Reflexões sobre comunicação, desinformação, estratégias do discurso de informação, atuação da imprensa e letramento midiático

BOLETIM DO JN 24-09: pouco espaço para pesquisa Ibope com Bolsonaro, mas “hábito” da família tem destaque

A pesquisa, pedida pela CNI, é relevante porque traz números importantes em relação à aprovação de Jair. E é sintomático que o JN tenha negligenciado intencionalmente sua relevância. Ou seja, propositalmente não quis destacar que a aprovação de Jair, com o auxílio emergencial, subiu. Ao contrário, deu mais destaque – muito mais – aos “hábitos” dos filhos, da família, em comprar e pagar à vista. Em dinheiro vivo. 

Vou destacar os pontos que acho mais interessantes para análise. 

MEIO AMBIENTE EM COLAPSO

Em três reportagens totalizando 7 minutos, a enorme devastação que atinge matas Brasil afora ganhou bastante destaque, extrapolando o Pantanal e chegando ao oeste baiano (região de grandes lavouras de soja e algodão…mas isso a reportagem não mostrou), com os dados do IBGE recheando a devastação e salientando que o país já perdeu, em 18 anos, o equivalente a 500 mil quilômetros quadrados em todos os  biomas – na Amazônia e no Cerrado, a situação é pior.

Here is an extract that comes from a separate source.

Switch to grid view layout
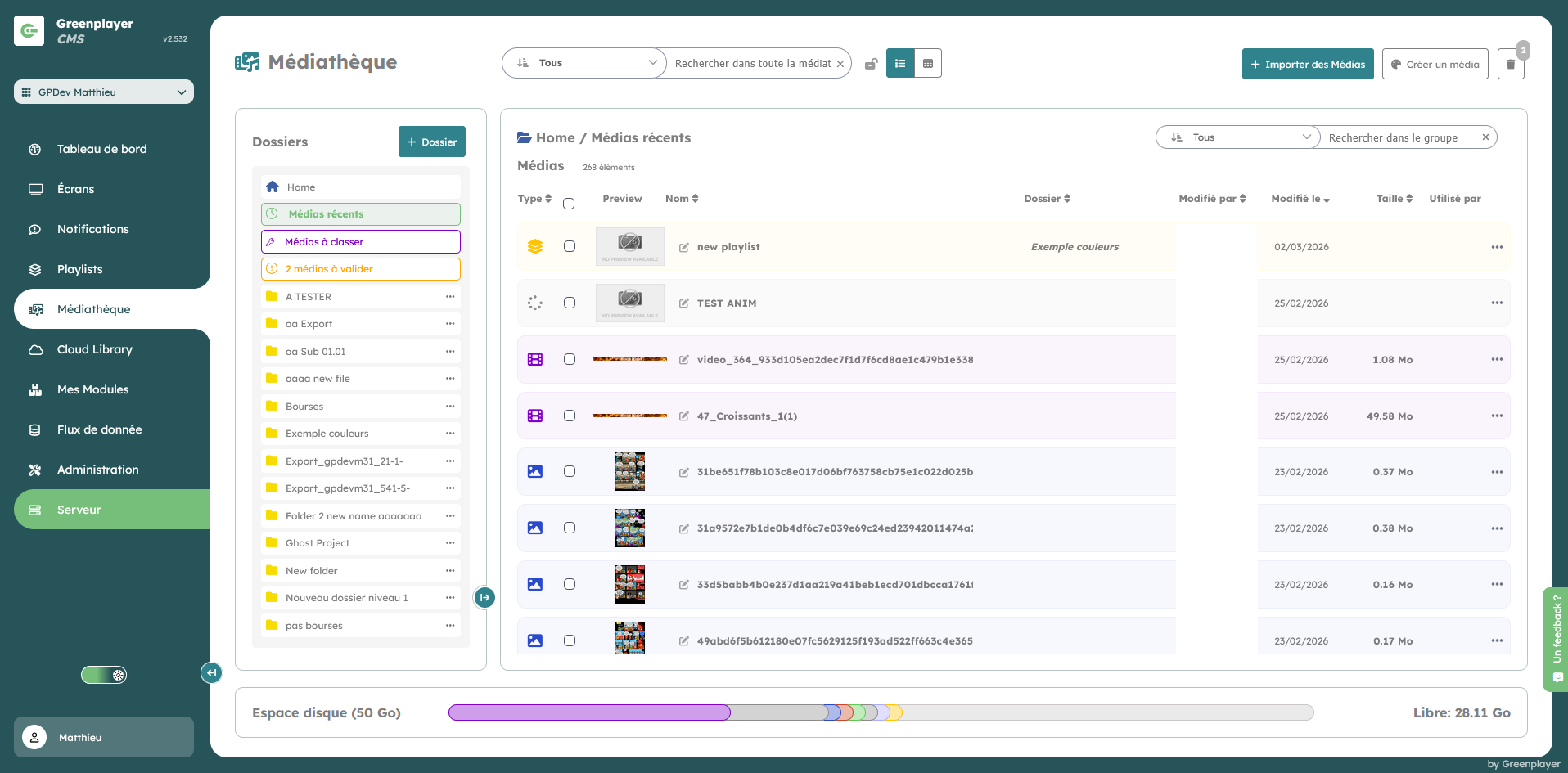click(x=927, y=63)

É muito importante que esse tema, que se amplia e está na grade e em destaque há várias edições, seja também destaque no dia de pesquisa Ibope que mostra Bolsonaro em ascensão. A primeira reportagem, sobre o estudo do IBGE, foi muito boa – destacando que a devastação se deve ao avanço das áreas de pastagem e da agropecuária e do crescimento das lavouras.  Um especialista em biomas salientou que é possível aumentar a produção sem devastar. Foi um gancho interessante, tendo André Trigueiro à frente. É um assunto que vai permanecer, dada a inação do governo. E se o ligamos à fala de Zeina Latiff, como salientei na outra edição do Boletim, é um problema sério para o Brasil que, com certeza, está tirando o sono do agro é pop. 

PROMOÇÃO DA VERGONHA É SUSPENSA

Depois das denúncias do Poder360 e da reportagem no JN, a AGU “decidiu” suspender a vergonha promoção em massa de 607 procuradores. Sem qualquer explicação. Jogaram pra ver se colava, não colou.

PESQUISA IBOPE

O texto foi bem seco, destacando os números nos quadros. Sem comentários, sem projeções, nada. Só a leitura dos gráficos, sem qualquer imagem de Jair, apenas os quadros. Matéria saiu no meio do segundo bloco. E o melhor foi o que veio logo na sequência…

O “HÁBITO” DA FAMÍLIA BOLSONARO

Logo depois da matéria com os números de aprovação de papai, os filhos são mostrados em ótima performance naquilo que sabem fazer de melhor: comprar e pagar em dinheiro vivo. Dinheiro em espécie. A reportagem, de 5 minutos, voltou a mencionar o “habito” da família: “Irmãos Bolsonaro compraram imóveis com dinheiro vivo, mostra levantamento em cartórios. Um levantamento de informações registradas em cartórios do Rio de Janeiro revelou que filhos do presidente Jair Bolsonaro têm o hábito de comprar imóveis com dinheiro vivo”.

Os documentos foram obtidos pelo jornal O Globo, e o JN mostra os documentos e as transações. Começa por Dudu, que pagou 100 mil de sinal em um apartamento em Botafogo, e 50 mil de sinal em outro, tudo em dinheiro vivo. Depois, o irmão de Dudu, Carlos, no primeiro mandato como vereador, em 2003, comprou um apartamento e pagou 150 mil de sinal, tudo em “moeda corrente do país, contada e achada certa”. Carlos fez isso no primeiro ano do primeiro mandato como vereador.

“Pagar em dinheiro vivo parece ser um hábito na família Bolsonaro, e que atravessa gerações”, nos diz a reportagem, que então relembra o caso de uma das ex-esposas de Jair, Rogéria, “mãe de Flávio, Eduardo e Carlos”, os garotos que pagam tudo à vista, que também já comprou um apartamento pagando em dinheiro vivo. 

Flavio Bolsonaro também mantém esse “hábito”: “Mas, por decisão da justiça, a TV Globo está proibida de divulgar informações e documentos sob segredo de justiça no inquérito que investiga o senador no caso da rachadinha”.  

As insinuações sobre o “hábito” da família não são insinuações quaisquer – levam a inferências bem direcionadas sobre a origem da grana para manter o hábito. A conferir (os desdobramentos, não o dinheiro rsrs).